Unravelling the structural complexity and photophysical properties of adamantyl-based layered hybrid perovskites

Abstract

Layered hybrid perovskites comprising adamantyl spacer (A) cations based on the A₂FA_n−1Pb_nI_3n+1 (n = 1–3, FA = formamidinium) compositions have recently been shown to act as promising materials for photovoltaic applications. While the corresponding perovskite solar cells show performances and stabilities that are superior in comparison to other layered two-dimensional formamidinium-based perovskite solar cells, the underlying reasons for their behaviour are not well understood. We provide a comprehensive investigation of the structural and photophysical properties of this unique class of materials, which is complemented by theoretical analysis via molecular dynamics simulations and density functional theory calculations.

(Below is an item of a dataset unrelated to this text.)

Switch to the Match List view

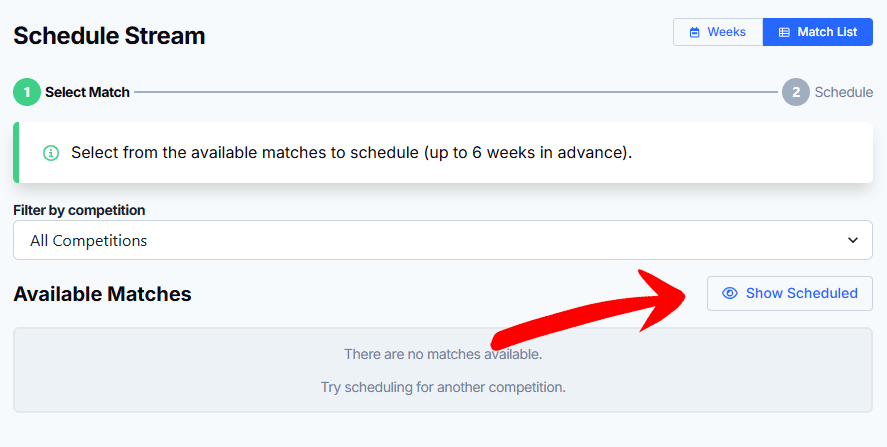[817, 32]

We demonstrate the formation of well-defined structures of lower compositional representatives based on n = 1–2 formulations with (1-adamantyl)methanammonium spacer moieties, whereas higher compositional representatives (n > 2) are shown to consist of mixtures of low-dimensional phases evidenced by grazing incidence X-ray scattering. Furthermore, we reveal high photoconductivities of the corresponding hybrid perovskite materials, which is accompanied by long charge carrier lifetimes. This study thereby unravels features that are relevant for the performance of FA-based low-dimensional hybrid perovskites.